And then someone told me she’d read the book and asked me why I’d included in the book a couple of fellows named Ferrett and Pelch as hirelings for the villainous Prometheus Mulrooney. I said I’d added them for comic relief. She said the book didn’t need comic relief because it was funny already. Huh? That book had taken my heart and my soul, dammit! It was emotional. It was romantic. It was gripping. It wasn’t funny. To prove it, here’s the lovely cover Melissa Alvarez just made up for the audio edition of ONE BRIGHT MORNING:
Evidently people disagreed with me. Well, nuts to them. At any rate, I let my writerly juices flow some more, and my second opus, TEXAS LONESOME, was published in January of the next year. Okay, that book was funny. But that’s only because it contained dachshunds, and there’s just something laughable about an animal that’s two dogs long and half a dog high, you know?

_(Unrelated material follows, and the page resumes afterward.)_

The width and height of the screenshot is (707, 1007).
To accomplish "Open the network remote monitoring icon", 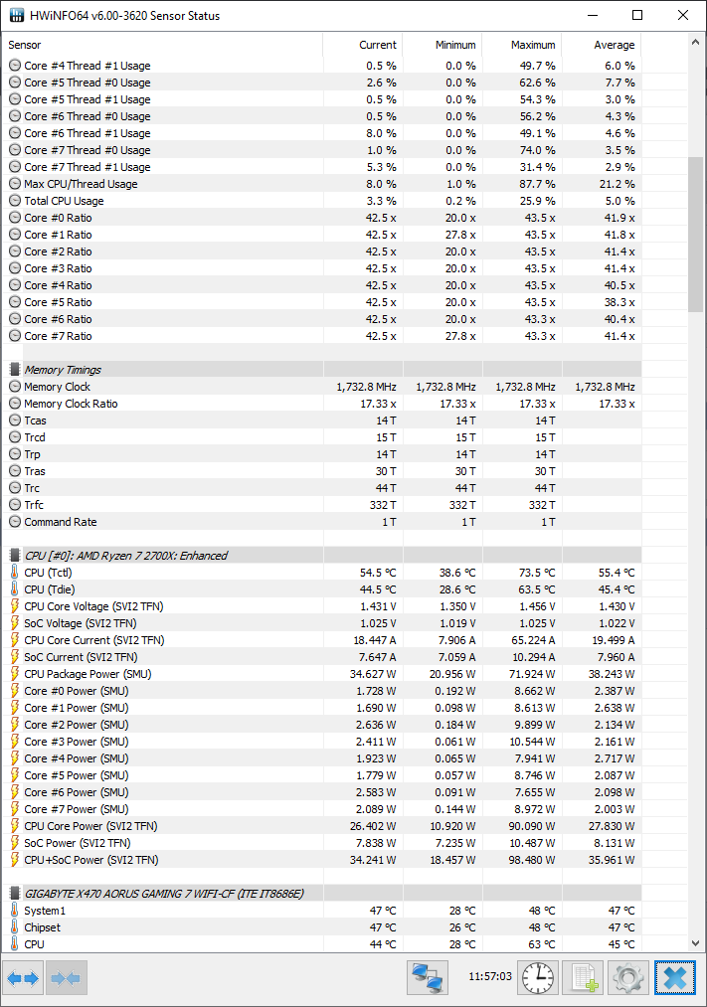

Then I submitted a book to Berkley’s “Homespun” line, the requirements for which were that the books be set in the Old West, radiate family values, and contain at least one child. So I sent ‘em a manuscript in which a woman steals a baby, runs to her alcoholic foster-brother in (ta-da!) New Mexico Territory, after also stealing a whole bunch of money. They bought it, and called it SWEET CHARITY. Which might possibly make one wonder about Berkley’s notion of family values, but that’s not the point. The point is someone said she read the book and laughed her way through it. Wait a Minute! Darn it all, that book wasn’t funny! It was emotionally gripping and full of angst and anguish. Wasn’t it? Well . . . I dunno. Maybe it wasn’t.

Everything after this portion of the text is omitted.